Scan the material for the word "computer", then return every line where it appears.
** Opening DATA PROVIDED block **
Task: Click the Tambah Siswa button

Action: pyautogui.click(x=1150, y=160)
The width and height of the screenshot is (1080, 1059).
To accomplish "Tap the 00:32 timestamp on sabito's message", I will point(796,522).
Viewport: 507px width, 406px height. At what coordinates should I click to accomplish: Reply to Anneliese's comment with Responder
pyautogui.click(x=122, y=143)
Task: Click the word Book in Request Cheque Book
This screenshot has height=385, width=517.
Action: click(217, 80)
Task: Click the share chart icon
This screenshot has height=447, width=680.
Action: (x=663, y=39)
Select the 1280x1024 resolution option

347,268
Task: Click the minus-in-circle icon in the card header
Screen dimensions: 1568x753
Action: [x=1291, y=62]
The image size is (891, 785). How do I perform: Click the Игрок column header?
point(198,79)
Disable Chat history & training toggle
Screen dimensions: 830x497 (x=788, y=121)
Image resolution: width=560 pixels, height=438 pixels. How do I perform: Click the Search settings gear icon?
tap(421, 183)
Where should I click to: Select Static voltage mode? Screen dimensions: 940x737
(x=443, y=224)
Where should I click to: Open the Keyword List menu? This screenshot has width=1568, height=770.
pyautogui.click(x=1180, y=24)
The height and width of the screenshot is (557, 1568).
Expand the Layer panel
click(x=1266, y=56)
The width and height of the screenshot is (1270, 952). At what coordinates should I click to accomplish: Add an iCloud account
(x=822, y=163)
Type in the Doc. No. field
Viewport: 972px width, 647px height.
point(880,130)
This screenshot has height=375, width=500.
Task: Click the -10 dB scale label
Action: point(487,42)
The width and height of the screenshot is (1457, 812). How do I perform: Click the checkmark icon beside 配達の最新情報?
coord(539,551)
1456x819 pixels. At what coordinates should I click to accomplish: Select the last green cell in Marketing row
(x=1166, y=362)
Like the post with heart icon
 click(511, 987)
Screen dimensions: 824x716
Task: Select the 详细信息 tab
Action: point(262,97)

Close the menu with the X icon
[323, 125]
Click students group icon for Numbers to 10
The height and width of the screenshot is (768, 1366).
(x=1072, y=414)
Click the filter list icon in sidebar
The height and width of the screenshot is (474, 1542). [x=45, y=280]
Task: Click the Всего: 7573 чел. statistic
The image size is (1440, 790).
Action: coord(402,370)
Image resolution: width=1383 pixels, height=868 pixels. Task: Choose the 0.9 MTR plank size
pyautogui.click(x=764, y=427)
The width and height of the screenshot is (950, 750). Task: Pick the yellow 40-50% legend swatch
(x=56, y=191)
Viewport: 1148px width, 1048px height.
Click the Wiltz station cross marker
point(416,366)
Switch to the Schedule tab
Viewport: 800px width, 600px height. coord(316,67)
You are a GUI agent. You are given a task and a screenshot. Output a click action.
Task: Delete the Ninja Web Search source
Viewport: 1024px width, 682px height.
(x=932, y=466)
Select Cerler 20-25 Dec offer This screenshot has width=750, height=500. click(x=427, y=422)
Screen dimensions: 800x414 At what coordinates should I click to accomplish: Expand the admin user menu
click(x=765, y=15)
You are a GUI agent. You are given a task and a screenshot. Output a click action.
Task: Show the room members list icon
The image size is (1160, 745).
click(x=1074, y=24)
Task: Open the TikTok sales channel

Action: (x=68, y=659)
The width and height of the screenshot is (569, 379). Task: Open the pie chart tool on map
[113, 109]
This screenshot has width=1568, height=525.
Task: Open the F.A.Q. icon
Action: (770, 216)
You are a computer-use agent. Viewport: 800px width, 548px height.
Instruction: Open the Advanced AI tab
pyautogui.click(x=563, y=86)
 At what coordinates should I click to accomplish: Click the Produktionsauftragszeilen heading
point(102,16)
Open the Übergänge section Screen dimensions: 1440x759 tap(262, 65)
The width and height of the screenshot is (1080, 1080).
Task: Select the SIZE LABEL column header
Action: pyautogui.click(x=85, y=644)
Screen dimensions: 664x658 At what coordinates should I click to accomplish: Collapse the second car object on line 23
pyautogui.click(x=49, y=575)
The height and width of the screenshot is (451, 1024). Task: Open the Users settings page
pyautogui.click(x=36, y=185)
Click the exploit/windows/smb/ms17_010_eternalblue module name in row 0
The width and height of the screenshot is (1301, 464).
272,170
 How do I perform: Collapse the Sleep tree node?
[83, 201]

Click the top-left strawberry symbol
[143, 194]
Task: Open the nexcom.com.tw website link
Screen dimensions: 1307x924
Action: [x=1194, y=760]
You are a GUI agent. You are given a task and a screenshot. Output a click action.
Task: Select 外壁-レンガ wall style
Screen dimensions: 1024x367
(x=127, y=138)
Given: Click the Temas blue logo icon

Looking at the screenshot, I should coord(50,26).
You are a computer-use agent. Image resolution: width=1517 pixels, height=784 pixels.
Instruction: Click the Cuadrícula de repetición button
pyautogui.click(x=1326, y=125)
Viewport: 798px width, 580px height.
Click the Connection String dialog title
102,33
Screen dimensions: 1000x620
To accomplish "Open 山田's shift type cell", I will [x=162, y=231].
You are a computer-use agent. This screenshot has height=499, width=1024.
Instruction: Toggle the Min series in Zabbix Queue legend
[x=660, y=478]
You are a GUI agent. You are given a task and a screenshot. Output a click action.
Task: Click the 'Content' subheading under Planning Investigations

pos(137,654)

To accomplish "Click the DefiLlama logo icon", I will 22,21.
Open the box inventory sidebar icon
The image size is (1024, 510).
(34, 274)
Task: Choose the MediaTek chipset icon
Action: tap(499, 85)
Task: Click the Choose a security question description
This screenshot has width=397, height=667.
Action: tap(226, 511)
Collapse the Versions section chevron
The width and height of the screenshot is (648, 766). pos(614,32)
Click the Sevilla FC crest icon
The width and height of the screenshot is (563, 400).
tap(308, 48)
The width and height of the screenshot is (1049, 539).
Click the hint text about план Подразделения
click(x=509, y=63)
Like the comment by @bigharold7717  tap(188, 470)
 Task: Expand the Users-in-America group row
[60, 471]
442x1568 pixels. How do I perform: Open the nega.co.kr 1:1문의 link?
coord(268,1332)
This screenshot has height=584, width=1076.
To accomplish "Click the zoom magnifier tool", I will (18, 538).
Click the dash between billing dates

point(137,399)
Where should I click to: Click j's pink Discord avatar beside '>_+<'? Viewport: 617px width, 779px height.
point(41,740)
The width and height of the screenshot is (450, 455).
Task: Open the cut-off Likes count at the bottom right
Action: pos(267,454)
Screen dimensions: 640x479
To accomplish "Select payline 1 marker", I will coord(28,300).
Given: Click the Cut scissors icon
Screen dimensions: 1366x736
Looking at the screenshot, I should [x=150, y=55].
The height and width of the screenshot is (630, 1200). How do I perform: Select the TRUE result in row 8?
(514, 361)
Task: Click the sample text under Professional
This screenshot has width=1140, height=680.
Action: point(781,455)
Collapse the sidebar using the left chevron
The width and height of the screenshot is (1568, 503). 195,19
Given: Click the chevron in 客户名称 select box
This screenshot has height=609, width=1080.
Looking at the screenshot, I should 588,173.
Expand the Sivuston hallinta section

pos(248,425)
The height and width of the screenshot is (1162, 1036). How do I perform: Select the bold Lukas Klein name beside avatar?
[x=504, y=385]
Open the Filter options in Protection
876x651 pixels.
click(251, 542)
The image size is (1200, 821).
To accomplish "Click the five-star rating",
** Closing DATA PROVIDED block **
### TASK SOLUTION
You are a computer-use agent. Viewport: 800px width, 548px height.
You are a computer-use agent. Image resolution: width=1517 pixels, height=784 pixels.
You are a computer-use agent. This screenshot has height=499, width=1024.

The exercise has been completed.